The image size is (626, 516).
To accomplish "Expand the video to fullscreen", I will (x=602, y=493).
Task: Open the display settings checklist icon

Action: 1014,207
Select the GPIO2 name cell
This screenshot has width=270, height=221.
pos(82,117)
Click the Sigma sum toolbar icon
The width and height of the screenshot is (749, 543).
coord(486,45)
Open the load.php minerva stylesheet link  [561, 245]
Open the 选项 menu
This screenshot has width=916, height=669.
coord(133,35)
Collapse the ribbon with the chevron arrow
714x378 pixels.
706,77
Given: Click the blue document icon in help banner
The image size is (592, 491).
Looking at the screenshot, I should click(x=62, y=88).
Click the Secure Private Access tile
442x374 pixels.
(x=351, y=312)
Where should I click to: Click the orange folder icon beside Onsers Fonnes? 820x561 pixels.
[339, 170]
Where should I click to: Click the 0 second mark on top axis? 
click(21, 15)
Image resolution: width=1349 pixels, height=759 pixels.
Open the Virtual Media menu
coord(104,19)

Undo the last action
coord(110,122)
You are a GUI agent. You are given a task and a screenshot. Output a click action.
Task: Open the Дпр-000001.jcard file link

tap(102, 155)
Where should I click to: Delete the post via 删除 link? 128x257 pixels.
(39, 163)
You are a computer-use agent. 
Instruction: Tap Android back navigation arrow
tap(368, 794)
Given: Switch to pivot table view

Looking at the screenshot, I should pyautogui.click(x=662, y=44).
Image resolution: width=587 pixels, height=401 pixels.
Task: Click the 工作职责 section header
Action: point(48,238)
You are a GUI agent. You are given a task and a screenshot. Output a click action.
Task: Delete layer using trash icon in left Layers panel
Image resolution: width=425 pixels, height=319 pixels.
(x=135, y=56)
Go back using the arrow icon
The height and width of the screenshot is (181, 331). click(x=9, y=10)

(WHAT TO DO)
The data above must be reproduced in full, exactly as given.

(WRITTEN RESPONSE)
The image size is (626, 516).
To accomplish "Expand the video to fullscreen", I will (x=602, y=493).
Task: Open the display settings checklist icon

Action: 1014,207
Select the GPIO2 name cell
This screenshot has width=270, height=221.
pos(82,117)
Click the Sigma sum toolbar icon
The width and height of the screenshot is (749, 543).
coord(486,45)
Open the load.php minerva stylesheet link  [561, 245]
Open the 选项 menu
This screenshot has width=916, height=669.
coord(133,35)
Collapse the ribbon with the chevron arrow
714x378 pixels.
706,77
Given: Click the blue document icon in help banner
The image size is (592, 491).
Looking at the screenshot, I should click(x=62, y=88).
Click the Secure Private Access tile
442x374 pixels.
(x=351, y=312)
Where should I click to: Click the orange folder icon beside Onsers Fonnes? 820x561 pixels.
[339, 170]
Where should I click to: Click the 0 second mark on top axis? 
click(21, 15)
Image resolution: width=1349 pixels, height=759 pixels.
Open the Virtual Media menu
coord(104,19)

Undo the last action
coord(110,122)
You are a GUI agent. You are given a task and a screenshot. Output a click action.
Task: Open the Дпр-000001.jcard file link

tap(102, 155)
Where should I click to: Delete the post via 删除 link? 128x257 pixels.
(39, 163)
You are a computer-use agent. 
Instruction: Tap Android back navigation arrow
tap(368, 794)
Given: Switch to pivot table view

Looking at the screenshot, I should pyautogui.click(x=662, y=44).
Image resolution: width=587 pixels, height=401 pixels.
Task: Click the 工作职责 section header
Action: point(48,238)
You are a GUI agent. You are given a task and a screenshot. Output a click action.
Task: Delete layer using trash icon in left Layers panel
Image resolution: width=425 pixels, height=319 pixels.
(x=135, y=56)
Go back using the arrow icon
The height and width of the screenshot is (181, 331). click(x=9, y=10)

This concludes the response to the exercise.